La Esclava Virgen                                                                                                                           Capítulo 166

 

El General Ferdinando decidió convocar a todos los generales para planear la estrategia con la que pensaban aniquilar al ejército español a su llegada. Todos se reunirían en Santa Ana de Barahona para discutir el tema. El General organizó una cena para recibir a los generales aliados convocados. Después de conseguir esta gran victoria, el general Ferdinando pensaba consagrarse como el primer presidente de la nueva República.

 

El comandante Román Arteaga, hermano mayor del general Ferdinando, decidió apoyar con su ejército a su hermano, con el fin de terminar de una vez por todas con la guerra contra los españoles. Así que llegó a la región acompañado de su esposa doña Yanet.
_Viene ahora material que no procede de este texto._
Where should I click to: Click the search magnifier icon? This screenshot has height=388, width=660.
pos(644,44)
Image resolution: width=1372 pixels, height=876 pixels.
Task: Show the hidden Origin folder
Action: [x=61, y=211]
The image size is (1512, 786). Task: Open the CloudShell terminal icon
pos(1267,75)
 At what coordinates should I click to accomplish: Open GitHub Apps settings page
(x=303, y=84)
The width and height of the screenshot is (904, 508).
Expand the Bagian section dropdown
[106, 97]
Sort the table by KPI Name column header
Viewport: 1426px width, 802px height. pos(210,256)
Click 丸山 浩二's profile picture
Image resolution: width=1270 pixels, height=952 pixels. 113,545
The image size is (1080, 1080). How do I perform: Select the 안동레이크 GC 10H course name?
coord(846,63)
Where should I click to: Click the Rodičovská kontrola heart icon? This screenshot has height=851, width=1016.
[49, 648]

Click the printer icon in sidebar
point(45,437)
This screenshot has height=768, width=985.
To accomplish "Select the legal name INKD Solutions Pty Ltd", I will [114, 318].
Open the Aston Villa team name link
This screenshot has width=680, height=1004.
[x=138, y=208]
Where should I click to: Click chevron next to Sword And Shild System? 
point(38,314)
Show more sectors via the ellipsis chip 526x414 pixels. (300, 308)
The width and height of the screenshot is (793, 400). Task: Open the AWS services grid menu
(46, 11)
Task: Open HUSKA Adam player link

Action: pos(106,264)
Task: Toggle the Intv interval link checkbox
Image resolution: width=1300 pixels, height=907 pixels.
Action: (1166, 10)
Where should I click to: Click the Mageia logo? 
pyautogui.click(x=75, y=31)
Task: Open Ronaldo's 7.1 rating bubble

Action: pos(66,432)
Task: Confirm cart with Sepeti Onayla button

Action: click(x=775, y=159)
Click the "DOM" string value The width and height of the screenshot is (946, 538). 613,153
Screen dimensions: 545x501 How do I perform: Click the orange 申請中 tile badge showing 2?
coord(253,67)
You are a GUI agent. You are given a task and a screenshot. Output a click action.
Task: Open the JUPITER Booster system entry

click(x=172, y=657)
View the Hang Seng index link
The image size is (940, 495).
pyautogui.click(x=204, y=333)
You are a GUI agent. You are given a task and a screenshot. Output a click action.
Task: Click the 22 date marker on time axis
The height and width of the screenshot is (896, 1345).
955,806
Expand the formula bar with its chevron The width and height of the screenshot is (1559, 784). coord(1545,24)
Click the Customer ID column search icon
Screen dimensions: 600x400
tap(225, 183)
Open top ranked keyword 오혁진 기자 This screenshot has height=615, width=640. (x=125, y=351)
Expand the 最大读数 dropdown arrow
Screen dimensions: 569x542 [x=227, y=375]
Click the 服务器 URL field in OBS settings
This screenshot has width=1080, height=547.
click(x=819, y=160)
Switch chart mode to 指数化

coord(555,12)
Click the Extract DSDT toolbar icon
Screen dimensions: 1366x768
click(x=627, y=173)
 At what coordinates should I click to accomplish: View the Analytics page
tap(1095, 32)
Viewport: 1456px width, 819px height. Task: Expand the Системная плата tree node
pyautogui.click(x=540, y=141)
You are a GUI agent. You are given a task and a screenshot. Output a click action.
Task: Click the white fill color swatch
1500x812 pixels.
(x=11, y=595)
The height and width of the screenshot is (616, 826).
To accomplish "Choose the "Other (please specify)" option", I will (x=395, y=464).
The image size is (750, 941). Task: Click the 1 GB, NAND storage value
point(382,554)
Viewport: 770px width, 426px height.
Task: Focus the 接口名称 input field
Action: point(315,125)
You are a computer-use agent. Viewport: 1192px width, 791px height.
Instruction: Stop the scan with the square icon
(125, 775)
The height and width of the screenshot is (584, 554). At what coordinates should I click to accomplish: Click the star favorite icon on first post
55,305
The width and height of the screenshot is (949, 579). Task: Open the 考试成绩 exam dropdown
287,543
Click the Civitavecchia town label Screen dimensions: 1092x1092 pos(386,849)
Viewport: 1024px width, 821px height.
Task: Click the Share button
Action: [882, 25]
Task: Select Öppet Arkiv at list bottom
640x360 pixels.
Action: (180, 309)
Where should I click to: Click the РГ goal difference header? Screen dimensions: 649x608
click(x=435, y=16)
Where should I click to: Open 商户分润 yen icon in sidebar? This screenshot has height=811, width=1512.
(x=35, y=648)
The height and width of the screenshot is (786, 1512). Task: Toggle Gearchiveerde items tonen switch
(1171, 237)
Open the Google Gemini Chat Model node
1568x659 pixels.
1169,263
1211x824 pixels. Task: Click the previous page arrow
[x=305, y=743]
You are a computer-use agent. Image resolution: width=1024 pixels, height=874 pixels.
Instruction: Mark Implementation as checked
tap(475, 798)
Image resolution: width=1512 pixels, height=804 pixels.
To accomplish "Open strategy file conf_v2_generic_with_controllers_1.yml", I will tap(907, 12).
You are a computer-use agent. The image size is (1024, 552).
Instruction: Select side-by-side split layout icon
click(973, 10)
El comandante Román siempre quiso haber sido el líder de los independentistas, pero se resignó a que su hermano lo fuera, y ahora estaba decidido a darle su apoyo para que unificara todas las regiones en una sola patria. Por su parte, la región oriente, estaría de acuerdo a la unificación. El general Benjamín controlaba la región Occidente, y también estaba de acuerdo con la unificación. El general Ferdinando estaba al frente de la región centro y también estaba a favor de la unificación. Solo faltaba el resto de regiones por definir. Sin embargo, Yanet, la esposa del comandante Román, tenía visiones que no sabía interpretar, ella pensaba que eran señales divinas, de algún dios, pero ella no era católica, así que necesitaba buscar la forma de interpretar sus visiones pues en ella veía a su marido Román como el único presidente de la nueva República.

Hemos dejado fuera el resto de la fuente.